Nessa época, o Nespereira prometia lutar pela
subida, e o Nespereira apresentava um plantel fantástico, que continha nomes
que ficaram na história do clube, como Adriano, Bernardes, Pereira, Luís Pinto,
o cabeludo Vítor Oliveira- que era suplente, mas entrava sempre para marcar
golos- Tó Mané, entre muitos outros.
Os jogos começavam geralmente às 15h, mas por
volta das 14h45 já estava o campo todo cercado de público, e, ouvíamos o Sr.

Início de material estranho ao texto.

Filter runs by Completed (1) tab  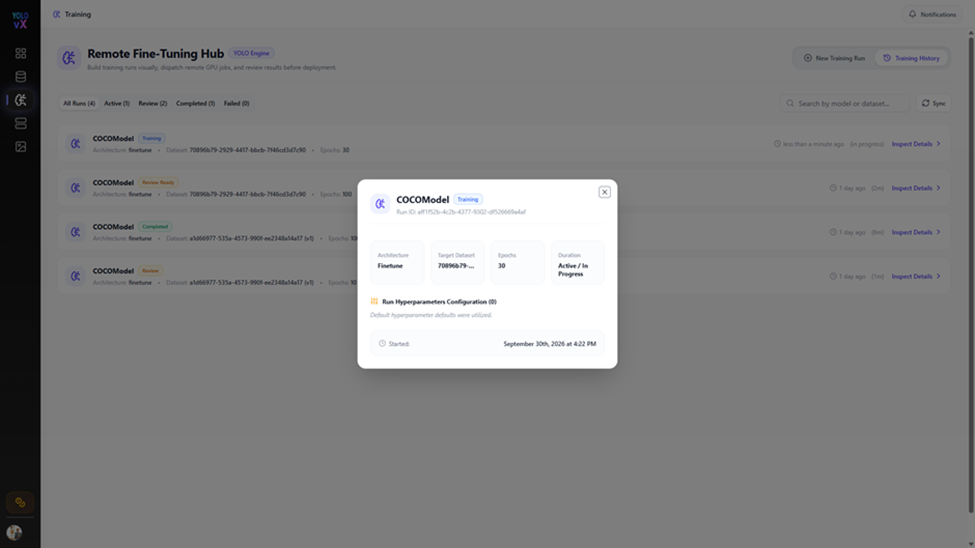[x=195, y=103]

Laurentino Alves Pinto, numa espécie de barraquinha localizada por cima das
escadas dos balneários, onde ele, numa aparelhagem de som, ligadas por aqueles
fios pendurados que passavam por cima das nossas cabeças, ligados a uns
altifalantes obsoletos, ele apresentava o alinhamento das equipas que jogavam.
Sobre esta época, apenas posso dizer que me
recordo, dos jogos duramente disputados, das goleadas que o Nespereira dava-
até que me recordo que houve um jogo, em que o Nespereira ganhou por 4-0, e o
pessoal criticou dizendo que o Nespereira tinha jogado mal!-, e da conquista do
campeonato nesse ano, assim como a subida para o 2ª Divisão Distrital.